91 Prozent aller Käufe im Geschäft

Die Stoßrichtung von eBay ist jedoch klar. Da Amazon aufgrund seiner schieren Größe im Internet kaum zu schlagen ist, sucht das Unternehmen nach Wegen, den Rivalen da zu treffen, wo er nicht so stark ist: auf der Straße. Amazon hat sich zwar um viel Geld ein dichtes Netzwerk an riesigen Lagerhallen in der Nähe von Metropolen aufgebaut, hat mit der schnellen Lieferung aber immer noch Probleme. Das Sofortlieferservice Amazon Fresh kam nie über die Beta-Phase hinaus. „Wir müssen das Geschäft noch wirtschaftlicher machen“, sagt Amazon-Chef Jeff Bezos.

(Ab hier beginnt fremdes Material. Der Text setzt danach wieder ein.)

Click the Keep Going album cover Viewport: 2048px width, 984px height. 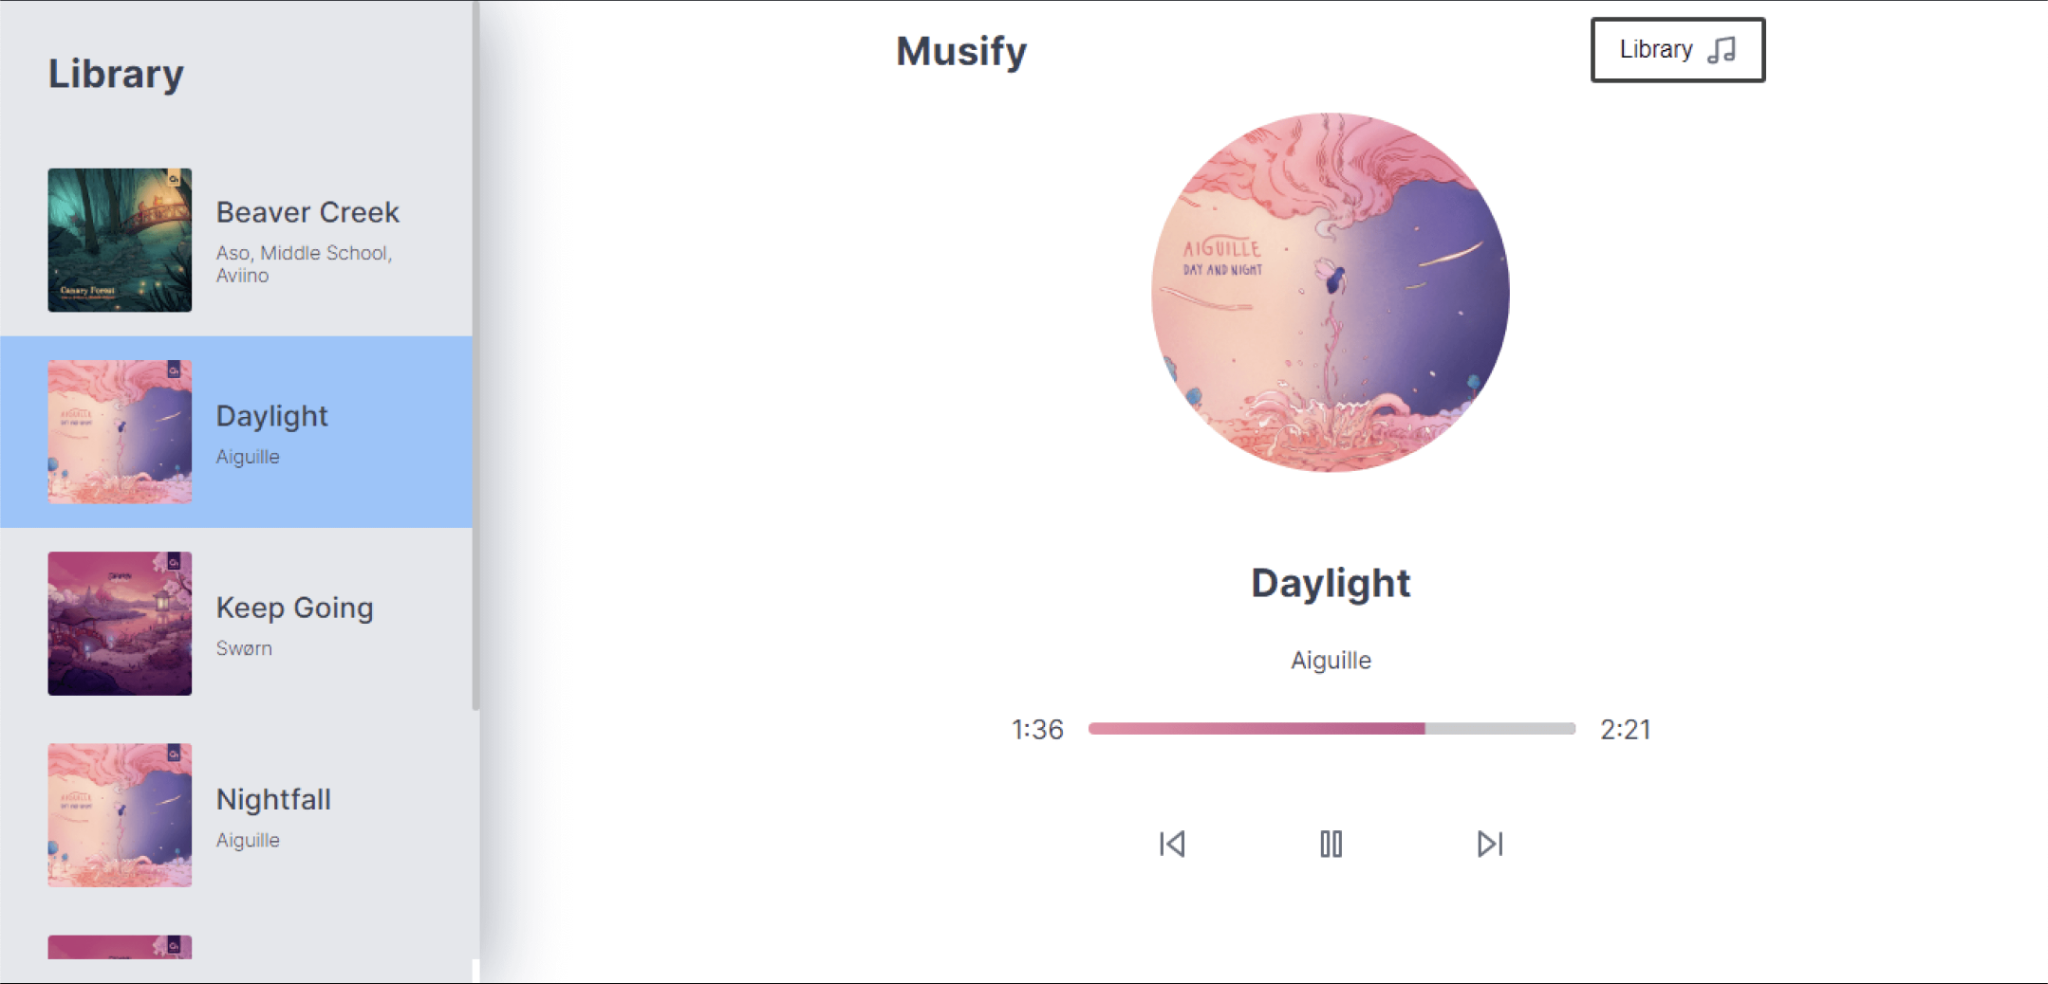click(x=119, y=623)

Und wenn er das sagt, will das etwas heißen. Denn Amazon macht zwar seit Jahren enorme Umsatzsprünge, aber de facto keinen Gewinn, weil alles Geld in die Expansion wandert.

Auch eBay wird mit dem Sofortlieferdienst nicht das schnelle Geld verdienen. Strategisch richtig ist der Schritt dennoch. Erstens brauchte eBay eine Erfolgsmeldung, nachdem Donahoe einräumen musste, dass die Prognose für das Weihnachtsgeschäft eher düster ist. Zweitens ist es eine reale Chance, das lokale Liefergeschäft an sich zu reißen. Gelingt dieses Kunststück, kann eBay dem Internet endgültig entwachsen und auch bei lokalen Einkäufen mitschneiden. Immer noch ein Riesengeschäft, kaufen doch allein die Österreicher 91 Prozent ihrer Produkte offline – meist beim Händler ums Eck.